Ahoy Comics are pushing the boat out once again with a few new books, with Hashtag: Danger #1 coming out this week as an all-new mini-series from Tom Peyer and Chris Giarrusso. That as as good an excuse as any to catch up with captain-of-the-ship, Peyer, and discuss his new book, as well as other things, including Ahoy Comics’ wise decision to publish Mark Russell and Richard Pace’s The Second Coming this July.
Olly MacNamee: Firstly, can I congratulate you on the success of The Wrong Earth. It seemed to actually pick up new readers issue by issue. That’s unheard of these days, surely?
Tom Peyer: Thank you! You could have knocked us over with a feather. I guess our readers must have been talking it up, bless ’em.
OM: Indeed, it would seem all your first wave titles met with critical success. Given one of your aims was to offer that that little bit more for for their buck, you must feel elated that this model of publishing comics has worked so well?
TP: The response has been so encouraging.
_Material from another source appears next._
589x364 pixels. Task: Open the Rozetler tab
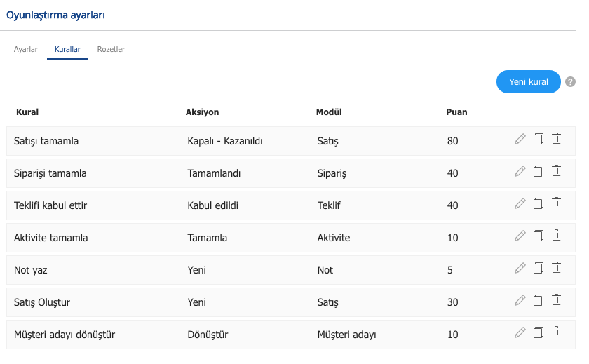[111, 49]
And now we have our collected editions of The Wrong Earth, High Heaven, and Captain Ginger coming out in May and June, so we’re anticipating that the word will spread further.
OM: Now you have a new series out, as part of your second wave of titles, Hashtag Danger, which started off as a back-up strip. How do you decide which strips have legs enough to carry their own book?
TP: In the case of Hashtag: Danger, we were given an opportunity to monopolize Chris Giarrusso’s time for awhile. We didn’t even have to think about it. Although his work looks delightfully cartoony on the surface, his staging, poses, and facial expressions are about 75% responsible for making these characters real. I give him scripts that are a certain level of funny and I get back pages that are funnier.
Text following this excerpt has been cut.